**Work to be completed**
Gather all lines in the records below that include the word "computer".

[Collected data]
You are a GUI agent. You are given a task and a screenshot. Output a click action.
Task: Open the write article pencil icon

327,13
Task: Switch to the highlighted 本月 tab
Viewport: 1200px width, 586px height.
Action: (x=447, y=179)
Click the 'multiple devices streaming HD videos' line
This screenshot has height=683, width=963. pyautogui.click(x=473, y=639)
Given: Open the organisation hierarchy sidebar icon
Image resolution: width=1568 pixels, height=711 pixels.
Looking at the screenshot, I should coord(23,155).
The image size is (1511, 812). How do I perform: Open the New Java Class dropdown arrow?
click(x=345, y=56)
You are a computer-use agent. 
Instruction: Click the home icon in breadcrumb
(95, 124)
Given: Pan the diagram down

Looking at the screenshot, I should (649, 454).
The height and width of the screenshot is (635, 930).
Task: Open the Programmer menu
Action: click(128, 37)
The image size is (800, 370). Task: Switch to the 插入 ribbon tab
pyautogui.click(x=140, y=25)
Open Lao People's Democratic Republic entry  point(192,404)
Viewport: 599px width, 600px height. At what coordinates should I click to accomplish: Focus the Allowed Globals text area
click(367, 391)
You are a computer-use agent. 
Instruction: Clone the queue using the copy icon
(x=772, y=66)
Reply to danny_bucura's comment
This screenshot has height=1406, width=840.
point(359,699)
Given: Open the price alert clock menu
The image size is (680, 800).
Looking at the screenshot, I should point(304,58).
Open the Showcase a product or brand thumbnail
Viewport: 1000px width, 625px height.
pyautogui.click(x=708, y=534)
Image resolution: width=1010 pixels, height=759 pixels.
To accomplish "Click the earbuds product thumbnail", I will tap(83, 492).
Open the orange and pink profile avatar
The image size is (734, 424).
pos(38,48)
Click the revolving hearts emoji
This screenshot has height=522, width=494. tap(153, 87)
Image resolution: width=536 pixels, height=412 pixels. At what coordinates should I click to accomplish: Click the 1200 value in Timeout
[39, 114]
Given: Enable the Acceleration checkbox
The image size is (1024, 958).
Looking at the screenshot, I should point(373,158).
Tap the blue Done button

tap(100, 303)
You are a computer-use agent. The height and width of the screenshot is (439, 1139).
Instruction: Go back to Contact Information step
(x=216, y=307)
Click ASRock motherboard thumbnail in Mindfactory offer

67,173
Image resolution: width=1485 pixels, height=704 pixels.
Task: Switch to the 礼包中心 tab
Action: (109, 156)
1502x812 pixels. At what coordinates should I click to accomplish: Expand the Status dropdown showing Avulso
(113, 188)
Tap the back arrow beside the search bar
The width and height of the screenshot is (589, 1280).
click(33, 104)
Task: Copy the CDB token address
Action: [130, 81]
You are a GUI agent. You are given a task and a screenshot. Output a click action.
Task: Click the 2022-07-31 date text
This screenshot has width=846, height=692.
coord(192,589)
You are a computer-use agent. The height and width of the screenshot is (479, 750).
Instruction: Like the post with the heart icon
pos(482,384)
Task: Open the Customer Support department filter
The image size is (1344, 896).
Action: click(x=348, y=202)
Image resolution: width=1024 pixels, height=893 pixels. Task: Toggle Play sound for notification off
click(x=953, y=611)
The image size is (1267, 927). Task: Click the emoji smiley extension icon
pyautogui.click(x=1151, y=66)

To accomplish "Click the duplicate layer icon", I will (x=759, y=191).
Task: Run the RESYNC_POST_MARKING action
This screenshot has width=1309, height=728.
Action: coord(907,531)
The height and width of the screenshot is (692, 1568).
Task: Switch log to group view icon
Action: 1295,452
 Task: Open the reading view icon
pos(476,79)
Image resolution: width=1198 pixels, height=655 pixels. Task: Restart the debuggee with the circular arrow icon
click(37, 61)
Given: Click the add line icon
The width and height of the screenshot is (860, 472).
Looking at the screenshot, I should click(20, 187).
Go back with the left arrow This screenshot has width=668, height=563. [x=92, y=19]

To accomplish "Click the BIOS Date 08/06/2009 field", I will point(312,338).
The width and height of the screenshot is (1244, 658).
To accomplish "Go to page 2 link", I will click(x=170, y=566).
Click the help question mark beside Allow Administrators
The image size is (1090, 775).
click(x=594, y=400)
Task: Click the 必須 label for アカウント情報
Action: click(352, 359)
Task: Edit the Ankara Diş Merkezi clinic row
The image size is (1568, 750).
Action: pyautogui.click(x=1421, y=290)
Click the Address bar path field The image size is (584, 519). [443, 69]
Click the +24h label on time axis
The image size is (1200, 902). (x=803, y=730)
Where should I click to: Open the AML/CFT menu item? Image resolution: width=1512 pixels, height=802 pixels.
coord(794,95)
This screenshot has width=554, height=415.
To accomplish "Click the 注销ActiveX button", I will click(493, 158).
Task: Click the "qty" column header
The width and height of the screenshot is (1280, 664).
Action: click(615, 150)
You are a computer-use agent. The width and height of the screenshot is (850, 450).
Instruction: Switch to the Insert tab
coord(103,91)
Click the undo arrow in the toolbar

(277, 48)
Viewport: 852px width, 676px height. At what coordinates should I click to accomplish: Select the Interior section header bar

**Task solution**
You are a computer-use agent. 
You are a computer-use agent. 
You are a computer-use agent. The height and width of the screenshot is (439, 1139).
You are a computer-use agent. The height and width of the screenshot is (479, 750).
You are a computer-use agent. The width and height of the screenshot is (850, 450).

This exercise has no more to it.